Family Communion
- Occurring
- for 1 hour, 15 mins
- Venue
- Kidbrooke, St Nicholas
- Address Whetstone Road Kidbrooke London, SE3 8PX, United Kingdom
Family Communion for the First Sunday after Trinity: celebrant the Revd Tola Badejo.
First reading: Psalm 42. 1–14
Gospel: Luke 8. 26–39
Psalm 42 is about faith challenged by adversity, and the psalmist's reliance on God even when God seems to have abandoned him. The deer longs for water because. like the psalmist, it is being pursued by hunters intending its death, be they wild animals or humans. The psalmist, against all objective evidence, is utterly confident that in the end God will save him.

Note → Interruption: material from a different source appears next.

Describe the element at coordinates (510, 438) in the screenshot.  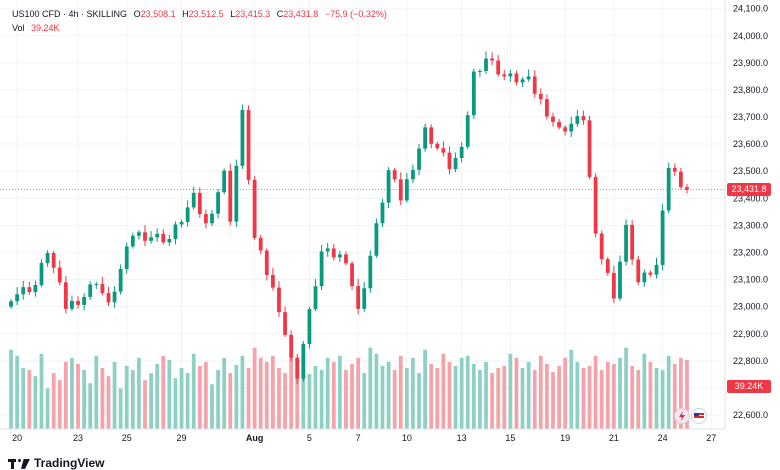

In a way, the Gospel illustrates the salvation longed for in the psalm, although it comes to a different person in a completely different context. The man possessed by a legion of demons is not the victim of political conspiracy or civil war, but someone suffering extreme problems of personality or mental health, to an extent that makes his own life intolerable and lays a heavy burden on his community. It's worth reflecting on what Jesus does here: he engages with someone whom most people would, with good reason, be careful to avoid and brings healing in a situation which (like the psalmist's) appeared objectively hopeless.
The Bible is full of animal imagery, and, particularly in the Old Testament, animals are often seen very positively, as representations of attributes of God. In the Christian Middle Ages the stag had come to be regarded as a symbol of purity and nobility, and as such was adopted as an emblem by King Richard II. The image above is the reverse of the Wilton Diptych, a two-panel travelling altarpiece made for the king in about 1395. On the front (see attached) are the kneeling king and, behind him, John the Baptist and two regal saints: Edward the Confessor and Edmund, king of East Anglia. It's interesting that although by this time St George was generally regarded as as the patron saint of England, Richard chose two solidly historical English figures as his supporters, one of whom was undoubtedly martyred for his faith in our own country. Above the St George's Cross banner on the right is a tiny circle which contains a miniature map of Britain - the 'precious stone set in a silver sea' described by Shakespeare in his play 'Richard II'.